Ces nouveaux signes d'instabilité géopolitique viennent s'ajouter aux inquiétudes concernant la situation au Pakistan, qui poussent les cours depuis la semaine dernière. A la suite de l'assassinat de l'opposante Benazir Bhutto, les élections législatives dans ce pays, qui n'est pas un grand producteur de pétrole mais se situe dans une région sensible, ont été repoussées à mi-février.

Le risque de perturbations accrues sur le marché mondial du pétrole intervient justement à une période où le niveau de l'offre inquiète, de nombreux intervenants jugeant l'approvisionnement précaire par rapport à la demande.

"Les stocks de brut et de fioul domestique américains continuent à baisser en raison du froid qui a récemment sévi dans l'hémisphère nord", a ainsi rappelé M. Houssin.

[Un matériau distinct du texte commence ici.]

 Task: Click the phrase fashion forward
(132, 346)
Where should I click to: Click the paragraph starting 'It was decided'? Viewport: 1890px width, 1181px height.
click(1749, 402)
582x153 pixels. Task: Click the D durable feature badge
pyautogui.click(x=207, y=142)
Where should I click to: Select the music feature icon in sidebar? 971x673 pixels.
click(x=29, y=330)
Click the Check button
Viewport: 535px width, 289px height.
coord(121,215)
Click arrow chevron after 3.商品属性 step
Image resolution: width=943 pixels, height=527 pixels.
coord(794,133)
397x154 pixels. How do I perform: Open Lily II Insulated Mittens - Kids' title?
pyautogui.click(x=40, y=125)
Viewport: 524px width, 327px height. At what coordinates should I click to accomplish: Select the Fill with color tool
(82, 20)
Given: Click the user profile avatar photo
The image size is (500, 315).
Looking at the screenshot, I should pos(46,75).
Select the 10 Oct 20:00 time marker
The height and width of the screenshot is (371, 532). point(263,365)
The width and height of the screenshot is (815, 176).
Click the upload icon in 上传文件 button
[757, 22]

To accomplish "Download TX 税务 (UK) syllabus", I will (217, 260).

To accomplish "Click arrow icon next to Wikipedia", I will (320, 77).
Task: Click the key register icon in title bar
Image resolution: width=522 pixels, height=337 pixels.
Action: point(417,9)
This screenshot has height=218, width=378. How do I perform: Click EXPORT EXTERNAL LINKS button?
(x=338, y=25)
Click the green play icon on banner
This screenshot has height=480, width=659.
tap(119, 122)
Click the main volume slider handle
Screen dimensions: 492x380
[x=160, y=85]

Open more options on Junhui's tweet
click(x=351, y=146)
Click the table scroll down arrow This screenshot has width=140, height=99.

Par conséquent, l'anticipation d'un nouveau recul des réserves américaines de brut a donné un coup de fouet supplémentaire au marché. Si le rapport du Département américain à l'Energie confirme jeudi les prévisions des analystes, il s'agirait de la septième semaine de baisse consécutive des stocks américains, qui se retrouvent à leur niveau le plus bas depuis près de trois ans, rappelle John Kilduff, de MF Global.

Les analystes soulignaient aussi le retour sur le marché de fonds d'investissement, qui reprenaient des positions pour cette nouvelle année après avoir clôturé leur portefeuille 2007.

"Il y a une très grande volatilité sur les marchés, à la hausse comme à la baisse, liée au fait que les marchés ne sont pas complètement revenus à la normale en terme d'activité, vu que c'est la fin des vacances. Comme il y a peu d'intervenants, les fluctuations sont plus fortes", a commenté M. Houssin.

Mais selon le responsable de l'AIE, "100 dollars, c'est symbolique, ce n'est pas forcément le signe d'une nouvelle tendance".

Selon l'Agence internationale de l'Energie, le marché devrait plutôt connaître "un meilleur équilibre entre l'offre et la demande" en 2008.

"Il ne faut pas tirer de conséquences prématurées sur ce seuil qui reste symbolique. Toutefois si cet aspect symbolique peut entraîner une réaction des pays consommateurs en terme d'économie d'énergie, ce serait plutôt une bonne chose", a pointé M. Houssin.